American political scientist

Peter Warren Singer (born 1974) is an American political scientist, an international relations scholar and a specialist on 21st-century warfare. He is also a New York Times bestselling author.

==Career==
Singer is currently a Strategist for the New America Foundation, a Professor of Practice at Arizona State University, and a founder of Useful Fiction LLC. He has also received the title of a "mad scientist" for the US Army's Training and Doctrine Command. Singer previously worked at the Harvard University Belfer Center, the Office of the Secretary of Defense, and was senior fellow at the Brookings Institution, where he was director of the Center for 21st Century Security and Intelligence. Singer also served as coordinator of the Defense Policy Task Force for Barack Obama's 2008 presidential campaign as well as contributing editor for Popular Science.

Singer has been named to the "Top 100 Global Thinkers" list by Foreign Policy. Defense News named him one of the 100 most influential people on defense issues. He also served on the advisory group for Joint Forces Command, helping the U.S. military visualize and plan for the future. In 2015, he was named by Onalytica analysis as one of the ten most influential voices on cybersecurity. In addition to his work on conflict issues, Singer was a member of the State Department's Advisory Committee on International Communications and Information Policy.

Singer has provided commentary on technology and military affairs for media outlets including ABC News Nightline, Al Jazeera, BBC, CBS-60 Minutes, CNN, Fox, NPR, The Daily Show, and the NBC Today Show.

He is also a founder and organizer of multiple non-profit initiatives. They include the U.S.–Islamic World Forum, a global conference that brings together leaders from across the United States and the Muslim world, the Cyber Citizenship initiative, which seeks to build skills among K-12 students to have greater resilience from online threats of misinformation and disinformation, and the #ShareTheMicInCyber Fellowship, which support professionals from traditionally underrepresented communities in the field of cybersecurity.

Singer has also worked with a variety of entertainment world projects for Warner Brothers, DreamWorks, and Universal, including the movies Traitor, and Whistleblower, the TV series Strike Back and Curiosity, as well as the 24: Redemption movie/DVD. Singer served as consultant on the bestselling Activision video game series Call of Duty.

==Books==

=== Corporate Warriors: The Rise of the Privatized Military Industry===
Corporate Warriors: The Rise of the Privatized Military Industry (2003, Cornell University Press, ISBN 0801441145)

===Children at War===
Children at War (2005, Pantheon, ISBN 9780520248762)

===Wired for War===

Wired for War: The Robotics Revolution and Conflict in the 21st Century (Penguin, 2009, ISBN 9781594201981)
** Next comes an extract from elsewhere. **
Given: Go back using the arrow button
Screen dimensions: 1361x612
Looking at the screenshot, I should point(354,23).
===Cybersecurity and Cyberwar: What Everyone Needs to Know===
Cybersecurity and Cyberwar: What Everyone Needs to Know (Oxford University Press, 2014, ISBN 9780199918096)
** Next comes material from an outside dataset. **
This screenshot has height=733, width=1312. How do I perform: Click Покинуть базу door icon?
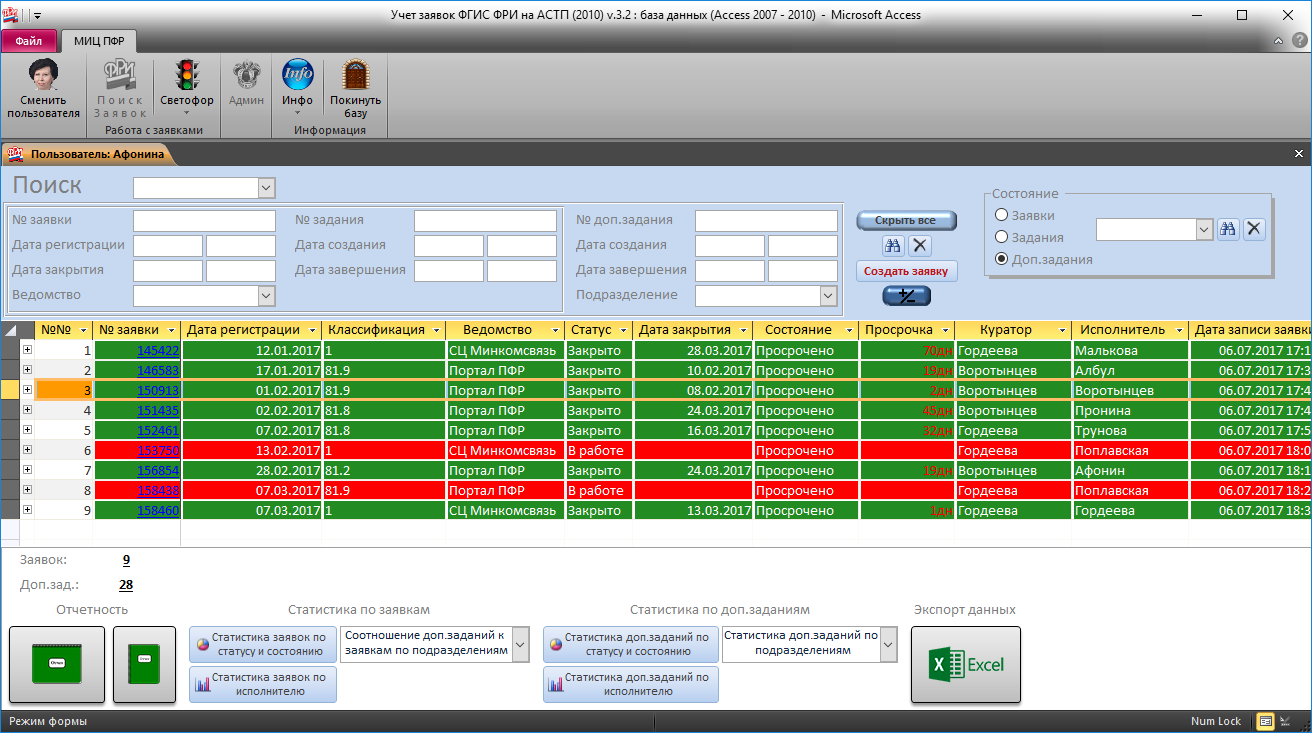tap(355, 90)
===Ghost Fleet: A Novel of the Next World War===

Ghost Fleet: A Novel of the Next World War (Eamon Dolan/Houghton Mifflin Harcourt, 2015, ISBN 0544142845)

=== LikeWar: The Weaponization of Social Media ===
LikeWar: The Weaponization of Social Media (Eamon Dolan/Houghton Mifflin Harcourt, 2018, ISBN 9781328695741)

=== Burn-In: A Novel of the Real Robotic Revolution ===
Burn-In: A Novel of the Real Robotic Revolution (Houghton Mifflin Harcourt, 2020, ISBN 9781328637239)

=== Task Force Talon: A Novel of the Army's Next Fight ===
Task Force Talon: A Novel of the Army's Next Fight is an upcoming novel by Singer and August Cole.